Вася пожал плечами.

— Просто всё было…

— Да?! — удивился Петренко. — Будто и рассказать нечего?

— Василий Филимонович обдумывает, с чего начать, — вступился профессор за молодого садовода.

Филимонович! Это о нём, о Васе! И оттого, что его впервые с таким уважением назвали по имени и отчеству, парень смутился; стоял, не произнося ни слова.

Сидор Гаврилович взял его под руку и повернулся к стенду:

— Давай посмотрим всё повнимательнее. Что сейчас ты считаешь наиболее ценным в саду?

— Новый крыжовник. Хотя он ещё и не даёт урожая…

Профессор не отпускал его от себя, пока они не обошли всей выставки.

2

Как только Вася остался один, Капа подбежала к нему.

— Я ужасно рада за наш сад! Все хвалят!..

Она ждала, что молодой садовод разделит её восторги. Как же не радоваться в такую минуту?! Да и поговорить им есть о чём!

Но у Васи вдруг похолодело лицо, нахмурились брови.

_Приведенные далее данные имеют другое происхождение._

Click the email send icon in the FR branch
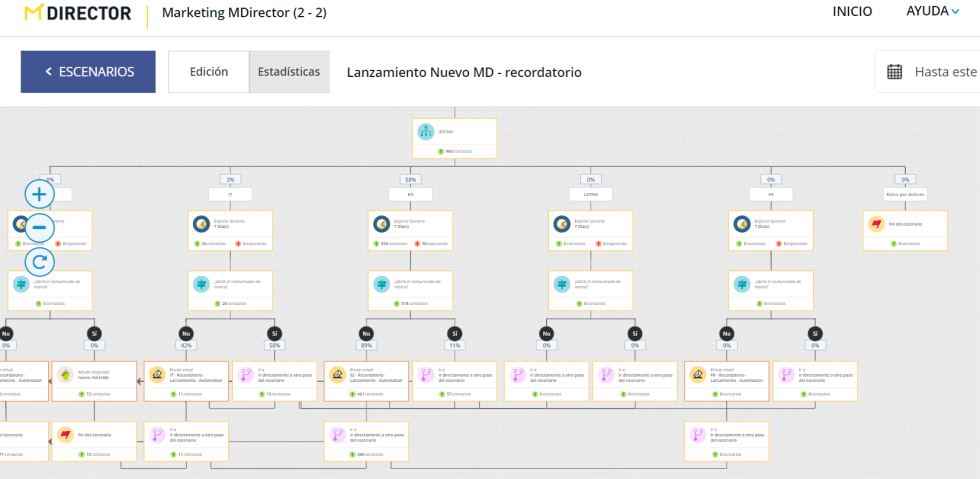 [x=698, y=375]
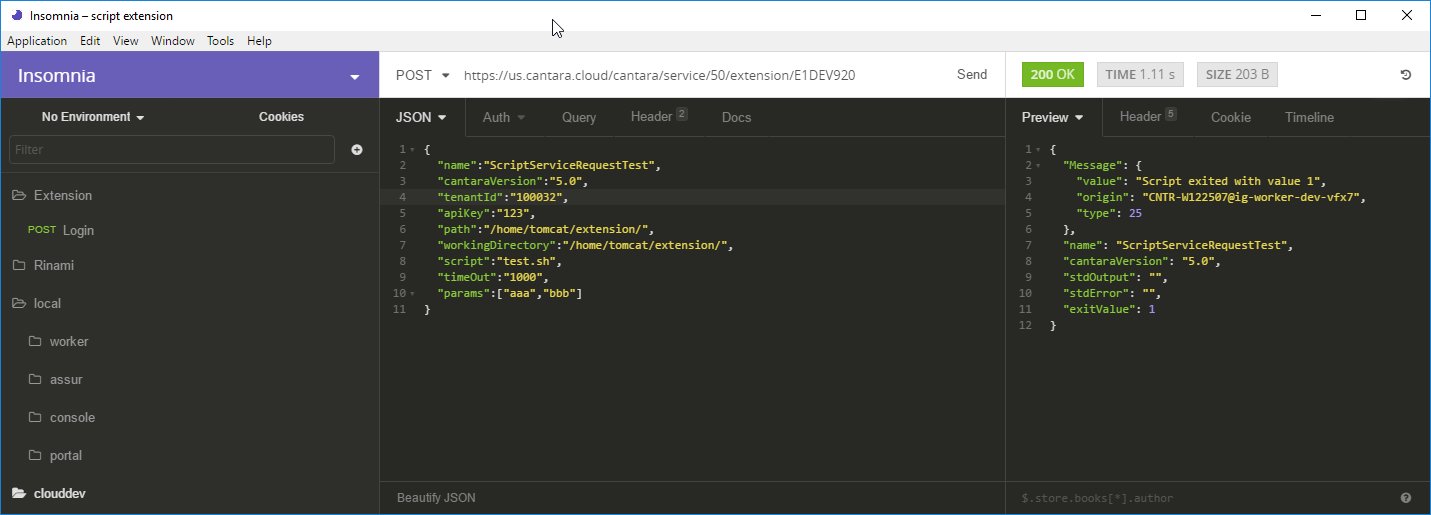Click Beautify JSON
Viewport: 1431px width, 515px height.
436,497
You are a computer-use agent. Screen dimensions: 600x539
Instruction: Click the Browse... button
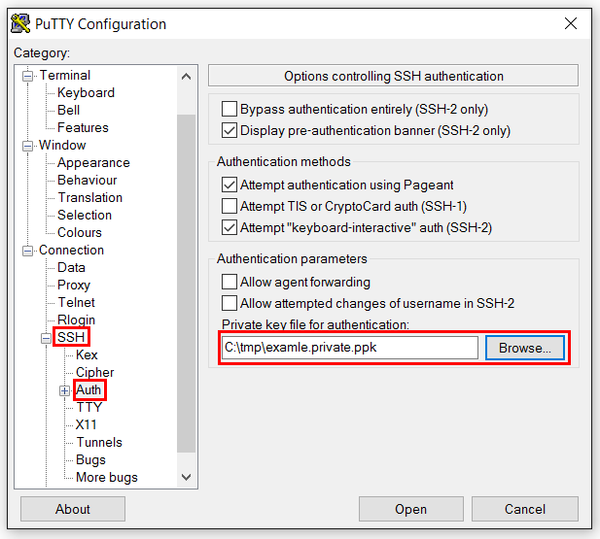coord(525,348)
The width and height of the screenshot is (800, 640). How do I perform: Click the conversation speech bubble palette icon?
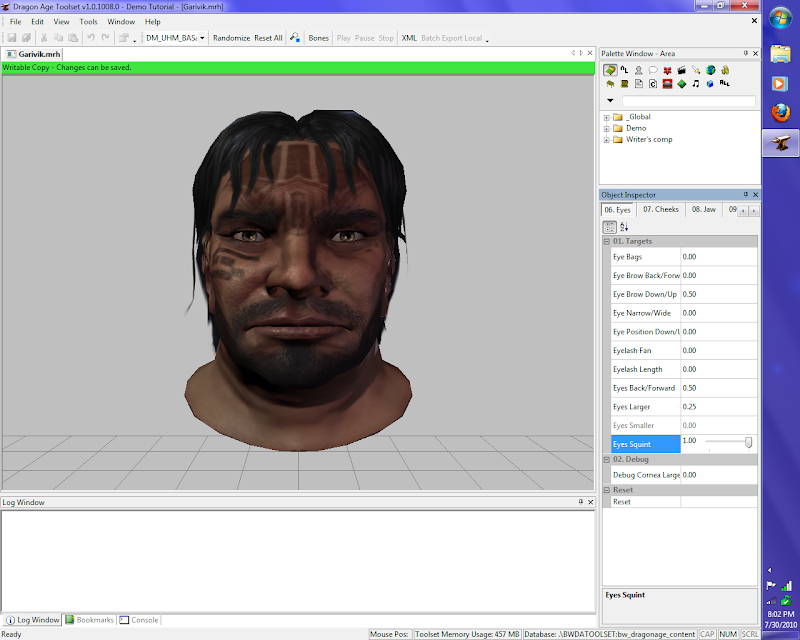(653, 70)
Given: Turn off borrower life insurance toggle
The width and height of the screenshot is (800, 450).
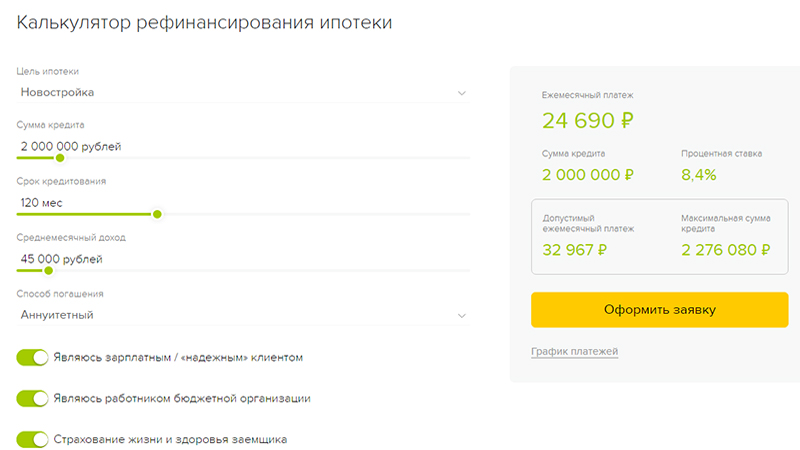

«Наш сад»! — повторил он про себя. Прикидывается она, что ли? Если бы попрежнему считала сад своим — давно вернулась бы домой. А она устроилась на опытной станции. Как это называется?.. Дезертирство!.. И довольнёшенька своим поступком: ей всё нипочём. А её ждали. На неё надеялись. И больше всех ждал он. Считал своей заменой. Ну, на кого оставить сад?.. Вера не бросит Трофима Тимофеевича. Да и он, Вася, не заикнётся об этом. Но и сад, выращенный отцом, нельзя оставить на первого попавшегося человека…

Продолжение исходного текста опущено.